(Excerpt provided):
* Begin *
SCHOTT Group Home

SCHOTT solutions no. 1/2013 > Microlithography

Due to the short-wave EUV light, the wafers are exposed under high vacuum using high-precision mirrors. Photo: ASML

The Finest Photon Brush

Extreme ultraviolet technology (EUV) represents a groundbreaking technological change in microchip production. ASML, the leading manufacturer of photolithographic systems for the semiconductor industry, has begun serial production of its EUV wafer scanner family, the ”TWINSCAN NXE” series, and will ship the first system later this year. SCHOTT will provide components and know-how.

Thomas H. Loewe

The future is now, thanks to silicon microchips. Smartphones and tablets are prime examples: the demand for increasingly powerful, yet tiny, processors and memory modules is growing rapidly. At the same time, current manufacturing systems, so-called wafer scanners, have reached their limits. The circuit components on each chip are already smaller than the rays of light that print them. ”We needed a finer brush to continue the advancing ­miniaturization in the semiconductor industry,” says Jos Benschop, ­Vice President Research at ASML, the world’s largest supplier of semiconductor printers, or “photolithographic systems.” Now, the Dutch company has brought the long sought EUV technology to the point of marketability. It allows the production of superchips with extremely reduced pattern scales of 18 nanometers (1.8 x 10– 5 mm) or less. In daring this step, ASML also relied on highest ­precision by SCHOTT. ”ASML has developed a high-tech apparatus that really pushes the limits of physics. We are proud to assist with our know-how and products,” says Antoon Wesselink, General Manager SCHOTT Benelux.
* End *
(Data excerpts):
* Begin *
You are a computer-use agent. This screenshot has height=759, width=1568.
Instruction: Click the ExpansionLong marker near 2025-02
* End *
* Begin *
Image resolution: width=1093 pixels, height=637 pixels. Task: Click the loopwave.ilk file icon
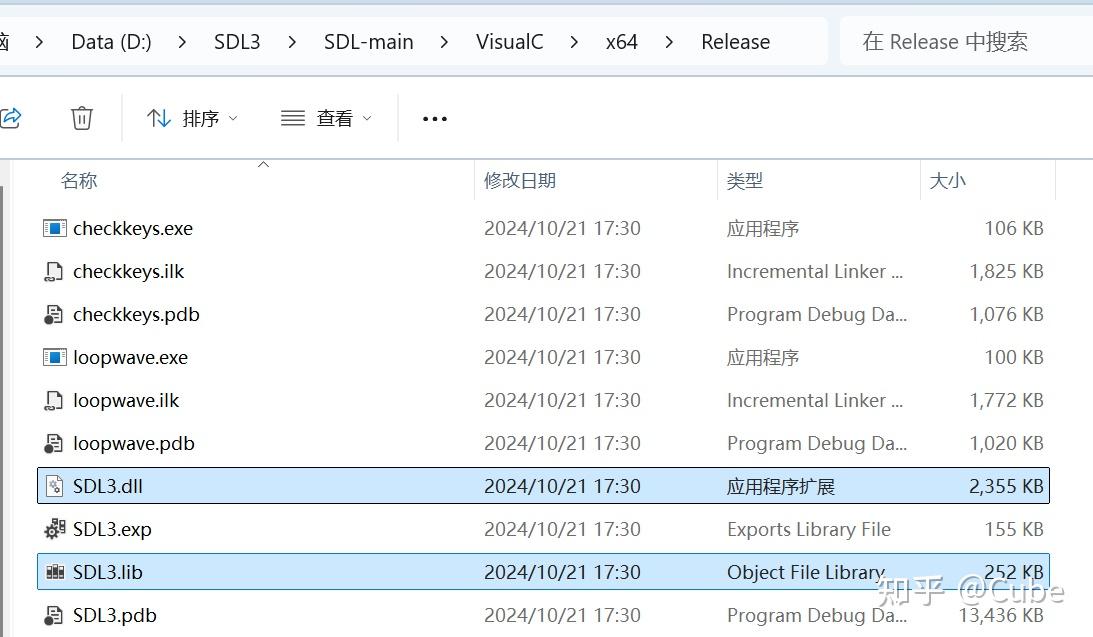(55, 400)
* End *
(To be done):
1. Sum up the article on EUV microchip production in two sentences.
2. Keep writing the article on EUV microchip production, picking up after the quote from the General Manager of SCHOTT Benelux.

(Answers for the exercise):
1. Current wafer scanners have reached their limits, since chip components are now smaller than the light rays that print them, so ASML has begun serial production of its EUV wafer scanners, the TWINSCAN NXE series, and will ship the first system later this year. The technology allows chips with pattern scales of 18 nanometers or less, and SCHOTT is providing components and know-how.

2.
SCHOTT supplies, among other things, light guides several meters long that are made of high-purity quartz glass for the latest generation of EUV wafer scanners of the ASML ”TWINSCAN NXE” series. Photo: ASML
Today’s microprocessors have over one billion transistors. Even now, very short-waved light is needed to fit all of the tiny components onto a very confined space. The manufacturing process of microchips is comparable to a slide projector: It begins with light traveling through a slide or photo mask, which contains the blueprint of the pattern to be printed. Lenses – or mirrors, in the case of EUV – focus the pattern onto silicon wafers. The wafers are pre-coated with a light-sensitive substance. When the unexposed parts are etched away by chemicals, the projected pattern is ­revealed in three dimensions. Foreign atoms and oxide or metal layers can also be added in later stages of the production process. In total, the technique involves over 20 different steps. Depending on the size of the circuit pattern, up to 50,000 chips can come out of a single wafer.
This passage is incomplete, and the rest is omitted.